EXERCISE DESCRIPTION
Without the images, print all the entries below exactly as given.

Saved data entries
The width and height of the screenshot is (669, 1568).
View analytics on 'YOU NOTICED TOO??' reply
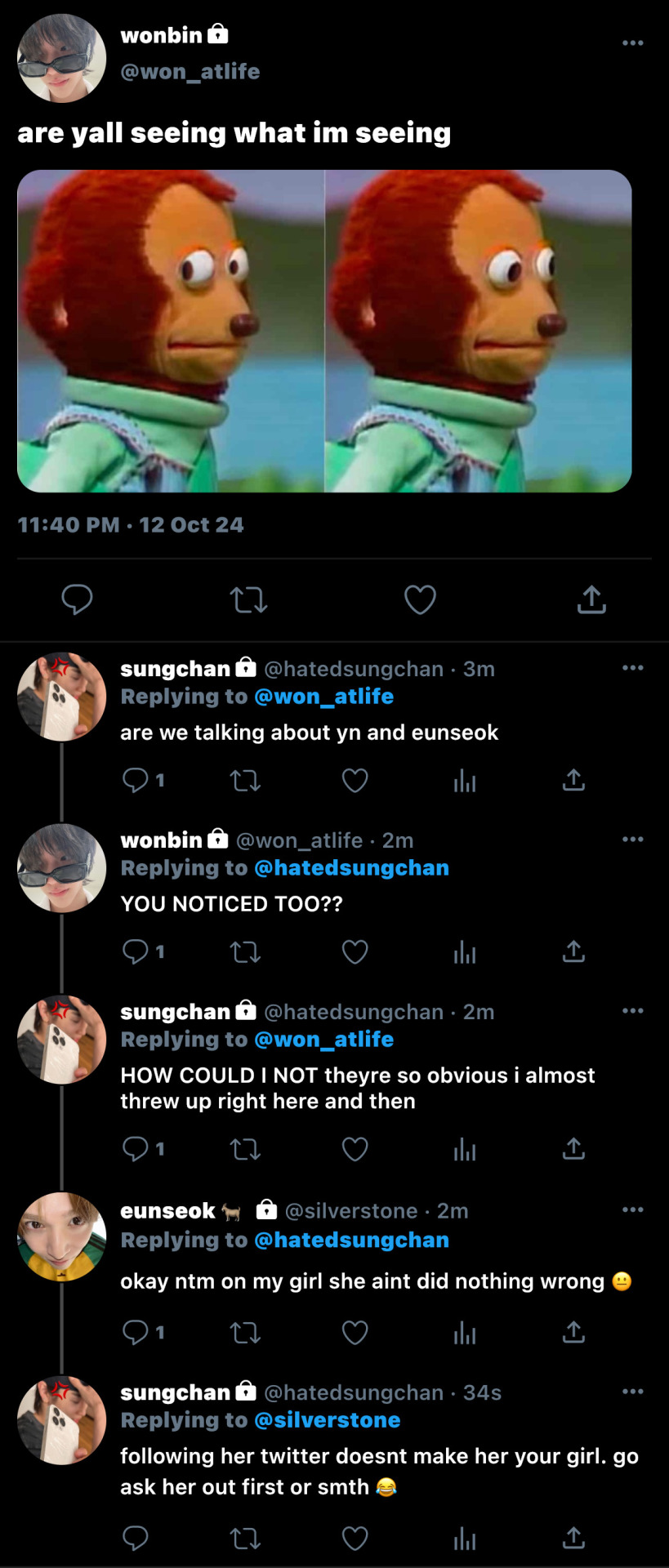pyautogui.click(x=465, y=952)
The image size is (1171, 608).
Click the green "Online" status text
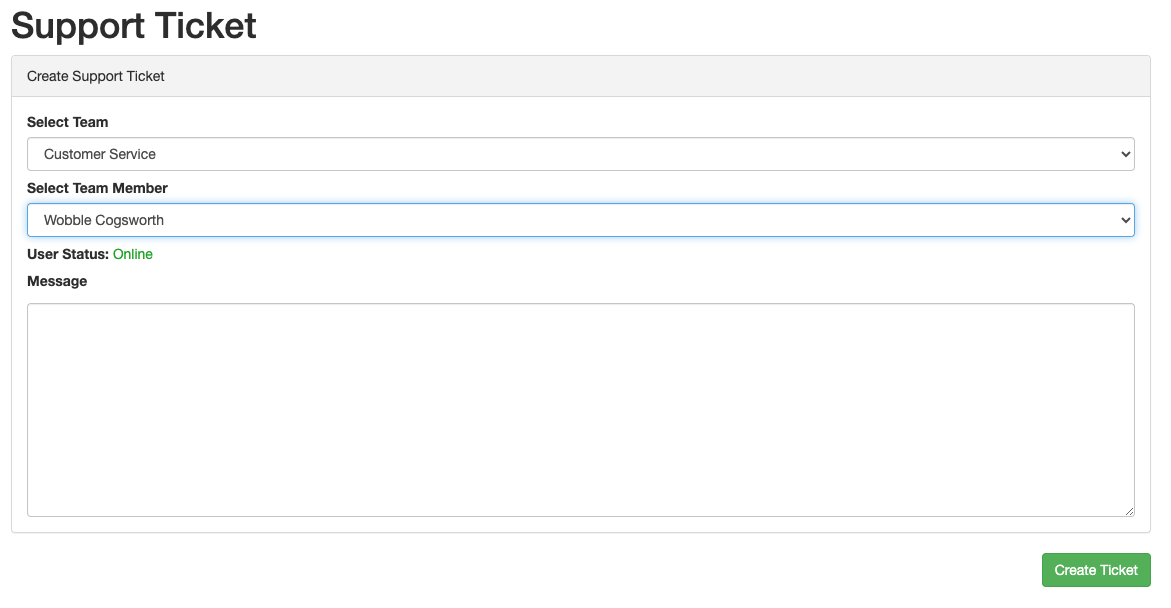(133, 254)
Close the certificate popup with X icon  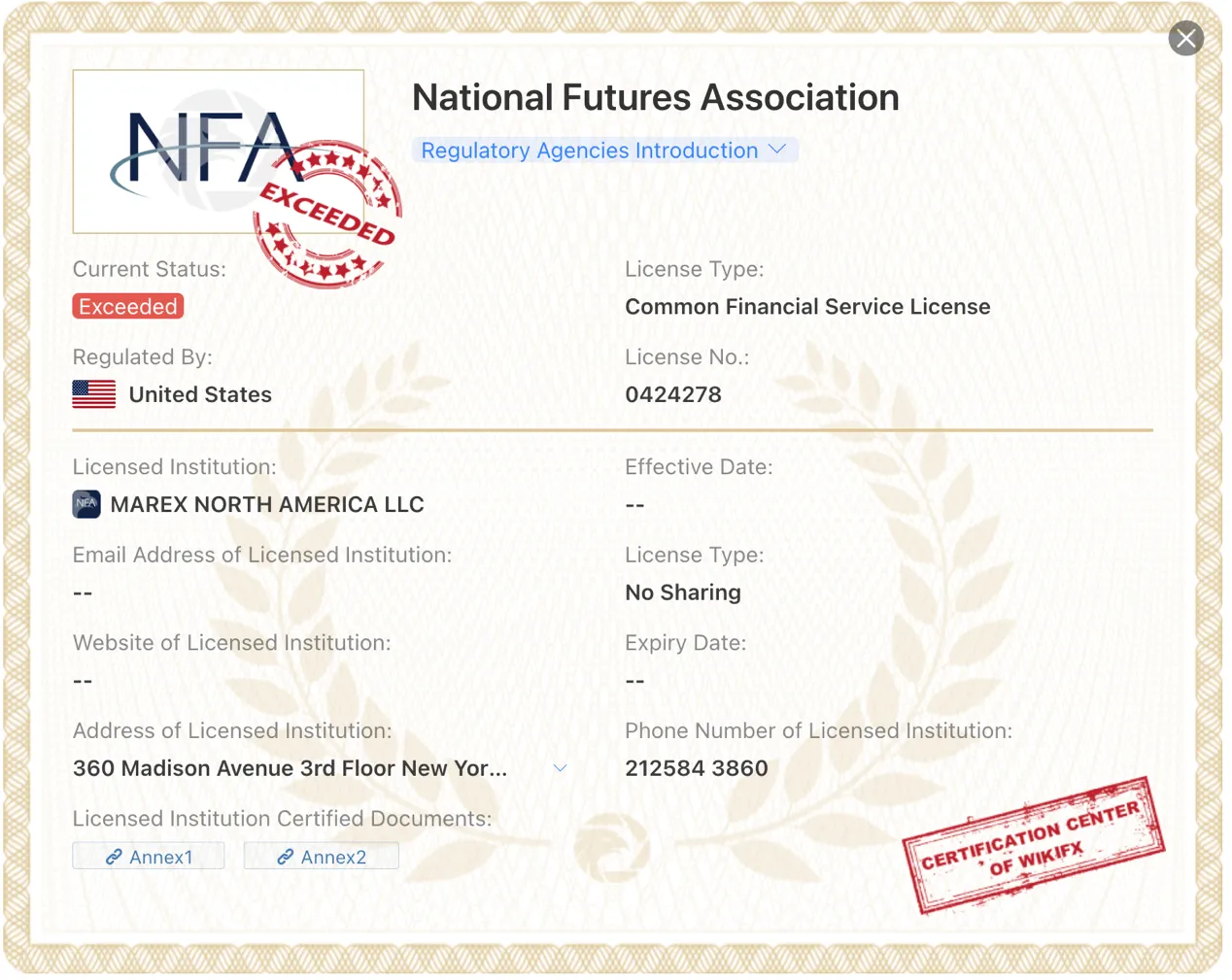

RESULT OF THE EXERCISE
The width and height of the screenshot is (669, 1568).
View analytics on 'YOU NOTICED TOO??' reply
pyautogui.click(x=465, y=952)
The image size is (1171, 608).
Click the green "Online" status text
(133, 254)
Close the certificate popup with X icon  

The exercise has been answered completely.